[[ Record set open ]]

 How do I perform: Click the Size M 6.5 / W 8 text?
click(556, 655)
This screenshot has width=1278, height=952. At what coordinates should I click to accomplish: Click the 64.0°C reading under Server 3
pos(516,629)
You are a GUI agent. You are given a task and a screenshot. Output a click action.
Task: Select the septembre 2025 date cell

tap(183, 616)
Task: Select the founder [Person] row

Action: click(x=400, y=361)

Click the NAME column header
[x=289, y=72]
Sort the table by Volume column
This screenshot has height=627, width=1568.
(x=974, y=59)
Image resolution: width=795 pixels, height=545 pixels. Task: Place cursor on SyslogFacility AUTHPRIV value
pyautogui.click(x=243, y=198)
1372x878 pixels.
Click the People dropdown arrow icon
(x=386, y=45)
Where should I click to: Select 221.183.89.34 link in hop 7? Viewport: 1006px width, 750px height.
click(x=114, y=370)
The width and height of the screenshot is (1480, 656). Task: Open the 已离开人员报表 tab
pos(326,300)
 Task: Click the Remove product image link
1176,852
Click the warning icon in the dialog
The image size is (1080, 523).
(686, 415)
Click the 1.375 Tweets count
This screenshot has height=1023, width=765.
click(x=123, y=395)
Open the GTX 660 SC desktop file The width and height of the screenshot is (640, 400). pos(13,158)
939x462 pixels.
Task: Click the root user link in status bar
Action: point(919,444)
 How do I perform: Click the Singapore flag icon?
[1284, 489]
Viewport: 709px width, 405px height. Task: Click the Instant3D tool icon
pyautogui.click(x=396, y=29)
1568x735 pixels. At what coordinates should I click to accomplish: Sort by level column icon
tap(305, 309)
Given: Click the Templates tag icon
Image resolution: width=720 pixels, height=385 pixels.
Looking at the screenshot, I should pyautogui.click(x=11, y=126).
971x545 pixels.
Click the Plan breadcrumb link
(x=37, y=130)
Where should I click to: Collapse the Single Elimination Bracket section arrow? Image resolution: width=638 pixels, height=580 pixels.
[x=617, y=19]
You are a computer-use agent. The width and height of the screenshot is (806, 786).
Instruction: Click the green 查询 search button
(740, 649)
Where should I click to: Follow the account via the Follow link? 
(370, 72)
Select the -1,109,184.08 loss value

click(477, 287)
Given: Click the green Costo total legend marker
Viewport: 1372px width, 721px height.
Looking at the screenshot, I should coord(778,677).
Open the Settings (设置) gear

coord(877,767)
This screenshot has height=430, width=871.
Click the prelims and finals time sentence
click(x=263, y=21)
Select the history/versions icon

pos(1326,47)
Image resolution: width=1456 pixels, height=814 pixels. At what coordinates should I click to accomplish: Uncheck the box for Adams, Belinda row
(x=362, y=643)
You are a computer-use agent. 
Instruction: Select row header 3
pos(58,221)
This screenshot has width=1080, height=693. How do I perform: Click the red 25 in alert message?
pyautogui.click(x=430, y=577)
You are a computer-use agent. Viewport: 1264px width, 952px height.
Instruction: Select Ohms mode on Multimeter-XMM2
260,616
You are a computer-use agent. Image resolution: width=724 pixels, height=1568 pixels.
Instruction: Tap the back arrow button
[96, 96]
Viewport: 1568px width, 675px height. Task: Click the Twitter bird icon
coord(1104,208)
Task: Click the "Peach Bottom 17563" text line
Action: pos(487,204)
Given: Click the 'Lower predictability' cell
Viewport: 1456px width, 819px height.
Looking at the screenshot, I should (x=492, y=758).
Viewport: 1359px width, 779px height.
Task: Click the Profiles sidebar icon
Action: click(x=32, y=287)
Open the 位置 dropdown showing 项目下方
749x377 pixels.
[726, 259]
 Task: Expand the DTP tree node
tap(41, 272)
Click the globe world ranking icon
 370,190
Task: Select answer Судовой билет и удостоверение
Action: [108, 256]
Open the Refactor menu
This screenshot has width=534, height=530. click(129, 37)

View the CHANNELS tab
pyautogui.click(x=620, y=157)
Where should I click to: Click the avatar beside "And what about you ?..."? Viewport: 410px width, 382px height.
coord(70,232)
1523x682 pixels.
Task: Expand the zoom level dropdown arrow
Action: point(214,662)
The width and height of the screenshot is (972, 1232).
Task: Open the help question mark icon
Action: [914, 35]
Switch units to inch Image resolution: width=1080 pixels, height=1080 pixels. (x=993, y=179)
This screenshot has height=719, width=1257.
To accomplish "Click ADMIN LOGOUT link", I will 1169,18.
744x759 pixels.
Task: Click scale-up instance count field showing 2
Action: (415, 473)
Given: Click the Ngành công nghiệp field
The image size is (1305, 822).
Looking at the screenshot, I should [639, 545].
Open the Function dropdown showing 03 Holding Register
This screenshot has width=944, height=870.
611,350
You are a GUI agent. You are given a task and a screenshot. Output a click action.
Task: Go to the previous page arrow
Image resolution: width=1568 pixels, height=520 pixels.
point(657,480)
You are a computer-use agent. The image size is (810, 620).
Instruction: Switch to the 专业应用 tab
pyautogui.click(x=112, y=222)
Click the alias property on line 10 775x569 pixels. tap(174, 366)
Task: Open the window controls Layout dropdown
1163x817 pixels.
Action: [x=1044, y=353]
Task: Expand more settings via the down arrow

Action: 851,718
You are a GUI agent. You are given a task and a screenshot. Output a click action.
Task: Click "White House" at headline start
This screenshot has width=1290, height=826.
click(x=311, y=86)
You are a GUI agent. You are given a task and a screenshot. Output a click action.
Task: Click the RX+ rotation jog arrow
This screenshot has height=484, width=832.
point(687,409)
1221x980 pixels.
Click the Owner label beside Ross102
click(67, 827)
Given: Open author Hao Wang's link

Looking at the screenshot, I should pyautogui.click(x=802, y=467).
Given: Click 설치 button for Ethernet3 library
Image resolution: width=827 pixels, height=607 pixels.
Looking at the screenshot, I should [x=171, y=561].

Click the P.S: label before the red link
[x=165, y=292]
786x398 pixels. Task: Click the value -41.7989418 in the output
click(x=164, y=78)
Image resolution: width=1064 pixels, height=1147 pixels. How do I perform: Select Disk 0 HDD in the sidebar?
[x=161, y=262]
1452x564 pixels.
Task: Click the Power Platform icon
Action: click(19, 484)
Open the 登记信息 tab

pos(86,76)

[[ Record set closed ]]

Output the data in full, precisely as it appears above.

 How do I perform: Click the Size M 6.5 / W 8 text?
click(556, 655)
This screenshot has width=1278, height=952. At what coordinates should I click to accomplish: Click the 64.0°C reading under Server 3
pos(516,629)
You are a GUI agent. You are given a task and a screenshot. Output a click action.
Task: Select the septembre 2025 date cell

tap(183, 616)
Task: Select the founder [Person] row

Action: click(x=400, y=361)

Click the NAME column header
[x=289, y=72]
Sort the table by Volume column
This screenshot has height=627, width=1568.
(x=974, y=59)
Image resolution: width=795 pixels, height=545 pixels. Task: Place cursor on SyslogFacility AUTHPRIV value
pyautogui.click(x=243, y=198)
1372x878 pixels.
Click the People dropdown arrow icon
(x=386, y=45)
Where should I click to: Select 221.183.89.34 link in hop 7? Viewport: 1006px width, 750px height.
click(x=114, y=370)
The width and height of the screenshot is (1480, 656). Task: Open the 已离开人员报表 tab
pos(326,300)
 Task: Click the Remove product image link
1176,852
Click the warning icon in the dialog
The image size is (1080, 523).
(686, 415)
Click the 1.375 Tweets count
This screenshot has height=1023, width=765.
click(x=123, y=395)
Open the GTX 660 SC desktop file The width and height of the screenshot is (640, 400). pos(13,158)
939x462 pixels.
Task: Click the root user link in status bar
Action: point(919,444)
 How do I perform: Click the Singapore flag icon?
[1284, 489]
Viewport: 709px width, 405px height. Task: Click the Instant3D tool icon
pyautogui.click(x=396, y=29)
1568x735 pixels. At what coordinates should I click to accomplish: Sort by level column icon
tap(305, 309)
Given: Click the Templates tag icon
Image resolution: width=720 pixels, height=385 pixels.
Looking at the screenshot, I should pyautogui.click(x=11, y=126).
971x545 pixels.
Click the Plan breadcrumb link
(x=37, y=130)
Where should I click to: Collapse the Single Elimination Bracket section arrow? Image resolution: width=638 pixels, height=580 pixels.
[x=617, y=19]
You are a computer-use agent. The width and height of the screenshot is (806, 786).
Instruction: Click the green 查询 search button
(740, 649)
Where should I click to: Follow the account via the Follow link? 
(370, 72)
Select the -1,109,184.08 loss value

click(477, 287)
Given: Click the green Costo total legend marker
Viewport: 1372px width, 721px height.
Looking at the screenshot, I should coord(778,677).
Open the Settings (设置) gear

coord(877,767)
This screenshot has height=430, width=871.
Click the prelims and finals time sentence
click(x=263, y=21)
Select the history/versions icon

pos(1326,47)
Image resolution: width=1456 pixels, height=814 pixels. At what coordinates should I click to accomplish: Uncheck the box for Adams, Belinda row
(x=362, y=643)
You are a computer-use agent. 
Instruction: Select row header 3
pos(58,221)
This screenshot has width=1080, height=693. How do I perform: Click the red 25 in alert message?
pyautogui.click(x=430, y=577)
You are a computer-use agent. Viewport: 1264px width, 952px height.
Instruction: Select Ohms mode on Multimeter-XMM2
260,616
You are a computer-use agent. Image resolution: width=724 pixels, height=1568 pixels.
Instruction: Tap the back arrow button
[96, 96]
Viewport: 1568px width, 675px height. Task: Click the Twitter bird icon
coord(1104,208)
Task: Click the "Peach Bottom 17563" text line
Action: pos(487,204)
Given: Click the 'Lower predictability' cell
Viewport: 1456px width, 819px height.
Looking at the screenshot, I should (x=492, y=758).
Viewport: 1359px width, 779px height.
Task: Click the Profiles sidebar icon
Action: click(x=32, y=287)
Open the 位置 dropdown showing 项目下方
749x377 pixels.
[726, 259]
 Task: Expand the DTP tree node
tap(41, 272)
Click the globe world ranking icon
 370,190
Task: Select answer Судовой билет и удостоверение
Action: [108, 256]
Open the Refactor menu
This screenshot has width=534, height=530. click(129, 37)

View the CHANNELS tab
pyautogui.click(x=620, y=157)
Where should I click to: Click the avatar beside "And what about you ?..."? Viewport: 410px width, 382px height.
coord(70,232)
1523x682 pixels.
Task: Expand the zoom level dropdown arrow
Action: point(214,662)
The width and height of the screenshot is (972, 1232).
Task: Open the help question mark icon
Action: [914, 35]
Switch units to inch Image resolution: width=1080 pixels, height=1080 pixels. (x=993, y=179)
This screenshot has height=719, width=1257.
To accomplish "Click ADMIN LOGOUT link", I will 1169,18.
744x759 pixels.
Task: Click scale-up instance count field showing 2
Action: (415, 473)
Given: Click the Ngành công nghiệp field
The image size is (1305, 822).
Looking at the screenshot, I should [639, 545].
Open the Function dropdown showing 03 Holding Register
This screenshot has width=944, height=870.
611,350
You are a GUI agent. You are given a task and a screenshot. Output a click action.
Task: Go to the previous page arrow
Image resolution: width=1568 pixels, height=520 pixels.
point(657,480)
You are a computer-use agent. The image size is (810, 620).
Instruction: Switch to the 专业应用 tab
pyautogui.click(x=112, y=222)
Click the alias property on line 10 775x569 pixels. tap(174, 366)
Task: Open the window controls Layout dropdown
1163x817 pixels.
Action: [x=1044, y=353]
Task: Expand more settings via the down arrow

Action: 851,718
You are a GUI agent. You are given a task and a screenshot. Output a click action.
Task: Click "White House" at headline start
This screenshot has width=1290, height=826.
click(x=311, y=86)
You are a GUI agent. You are given a task and a screenshot. Output a click action.
Task: Click the RX+ rotation jog arrow
This screenshot has height=484, width=832.
point(687,409)
1221x980 pixels.
Click the Owner label beside Ross102
click(67, 827)
Given: Open author Hao Wang's link

Looking at the screenshot, I should pyautogui.click(x=802, y=467).
Given: Click 설치 button for Ethernet3 library
Image resolution: width=827 pixels, height=607 pixels.
Looking at the screenshot, I should [x=171, y=561].

Click the P.S: label before the red link
[x=165, y=292]
786x398 pixels. Task: Click the value -41.7989418 in the output
click(x=164, y=78)
Image resolution: width=1064 pixels, height=1147 pixels. How do I perform: Select Disk 0 HDD in the sidebar?
[x=161, y=262]
1452x564 pixels.
Task: Click the Power Platform icon
Action: click(19, 484)
Open the 登记信息 tab

pos(86,76)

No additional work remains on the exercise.